Bereits in der Vergangenheit kündigten sie und die Vereinsvorsitzende Mihaela Hammer an, die Einrichtung einer Babyklappe finanziell zu unterstützen. „Mittlerweile sind bereits Spenden in Höhe von 25000 Euro zusammengekommen“, sagte CSU-Stadtrat Florian Ludwig während der Sitzung des Stadtrates. Wieviel Geld die Einrichtung einer Babyklappe tatsächlich kostet, kann Elisabeth Siebeneicher im Moment nur schätzen. „Von Kosten in Höhe eines fünfstelligen Betrages ist auszugehen“, sagt sie. Der finanzielle Aufwand sei auch davon abhängig, wo auf dem Klinikgelände die Babyklappe eingerichtet werden kann und welche Installations- und Umbaumaßnahmen dafür notwendig sind.
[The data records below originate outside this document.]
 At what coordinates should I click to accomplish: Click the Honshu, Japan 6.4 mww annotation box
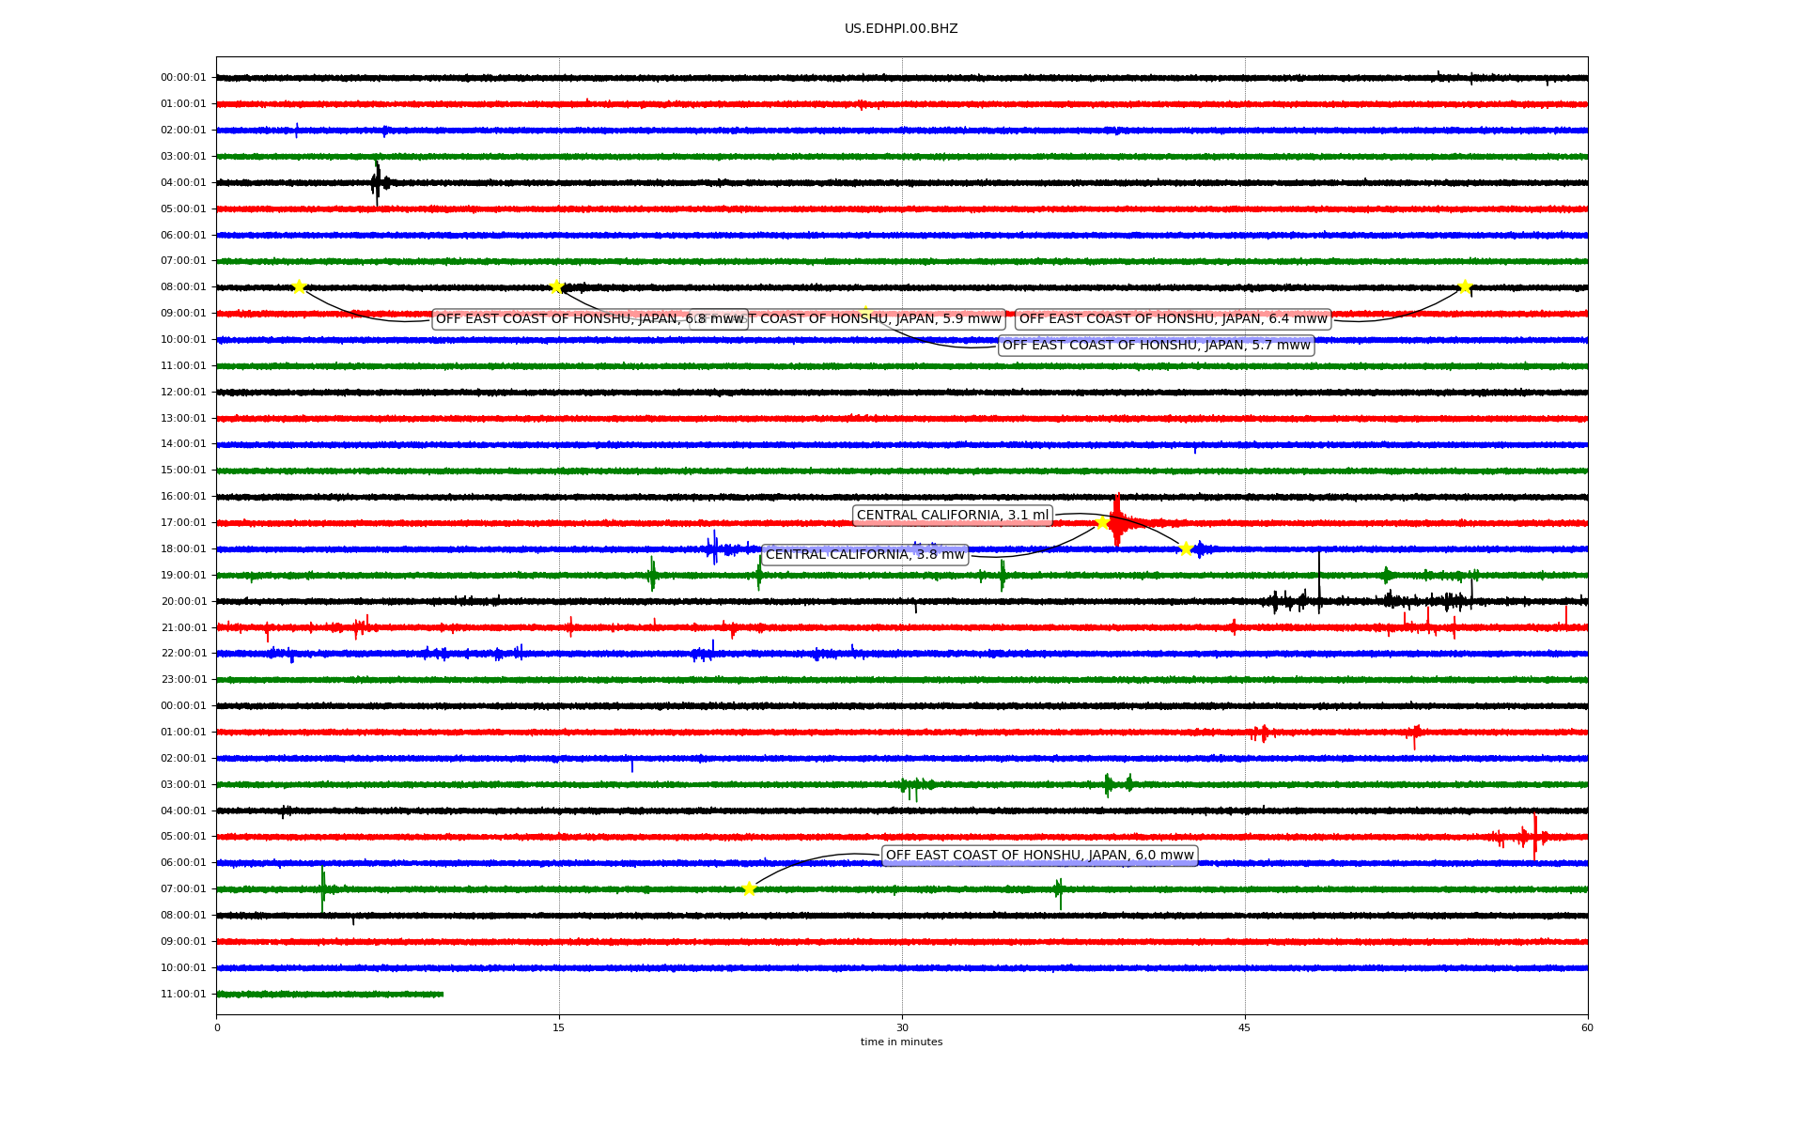[1173, 318]
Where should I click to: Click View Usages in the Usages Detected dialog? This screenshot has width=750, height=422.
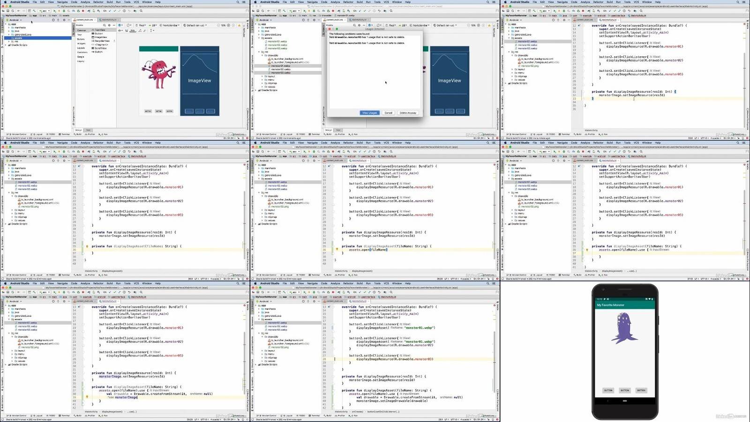[369, 113]
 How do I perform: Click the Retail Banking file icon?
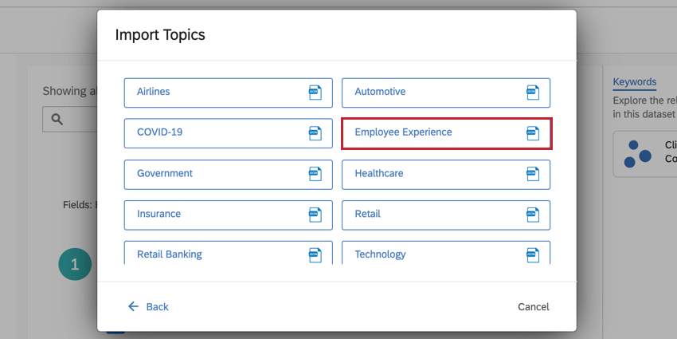coord(315,254)
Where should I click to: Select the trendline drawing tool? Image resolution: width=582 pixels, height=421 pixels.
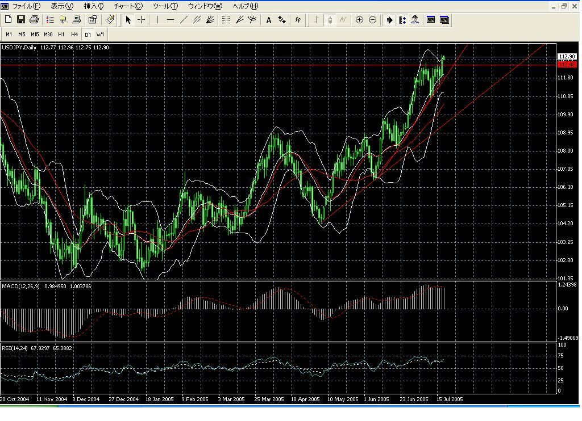coord(183,20)
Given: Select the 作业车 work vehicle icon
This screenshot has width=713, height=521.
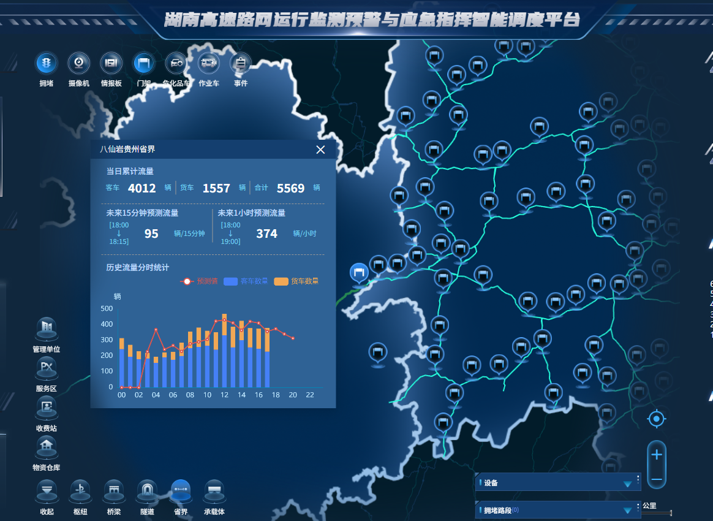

Etwas mehr Aufschluss gibt ein Blick nach Landshut. Hier gibt es seit 2001 eine Babyklappe. „Die Klappe hat damals um die 10000 Euro gekostet“, sagt Bernhard Brand, Geschäftsführer des Kinderkrankenhauses St. Marien. Für die Einrichtung einer Babyklappe hat sich mittlerweile auch der Landkreis Traunstein ausgesprochen. Grund hierfür war der Fund eines toten Säuglings in der Gemeinde Ruhpolding. „Die Babyklappe wird – wegen der Kinderstation vor Ort – am Standort Traunstein installiert werden“, sagt Kathrin Bauer, Pressesprecherin des Landratsamtes Traunstein. Wieviel die Einrichtung kostet und wann sie abgeschlossen sein wird, könne erst festgestellt werden, sobald die Umsetzung konkretisiert ist. „Es handelt sich dabei nämlich um eine Maßanfertigung, die durch einen Fassadenbauer angefertigt werden muss. Voraussetzungen sind hier natürlich zeitliche und personelle Kapazitäten, die derzeit in der Baubranche beschränkt sind“, erklärt Bauer.

Die Lage der Babyklappe soll laut der Pressesprecherin Diskretion bieten, sodass eine Mutter unerkannt bleibt. Außerdem muss eine entsprechende Alarmsteuerung installiert und abgestimmt werden, welche Schritte konkret durch wen erfolgen. So muss beispielsweise das Jugendamt zeitnah informiert und in die Betreuung des Kindes eingebunden werden. „Die Einrichtung der Babyklappe ist – neben der bereits existierenden vertraulichen Geburt in unserem Landkreis – ein weiterer Baustein für den Schutz von Neugeborenen“, sagte Landrat Siegfried Walch.

Vertrauliche Geburt
mehr bewerben

Wie es in Rosenheim weitergeht, soll sich in den kommenden Wochen entscheiden. SPD-Stadträtin Elisabeth Jordan erinnerte während der Stadtratssitzung noch einmal daran, wie wichtig es sei, neben der Babyklappe auch auf das Angebot der vertraulichen Geburt aufmerksam zu machen. Diese ermöglicht eine anonyme Entbindung mit medizinisch betreuter Versorgung für die Frau und das Kind – in einem sicheren Umfeld. CSU-Stadträtin Ulrike Plankl schloss sich ihrer Vorrednerin an und setzte sich zudem dafür ein, in Zukunft nicht mehr das Wort „Babyklappe“ zu verwenden. „Ein Kind in die Klappe zu legen, ist mehr als unpassend“, sagte sie. Stattdessen schlug sie vor, von einem „Babyfenster“ zu sprechen.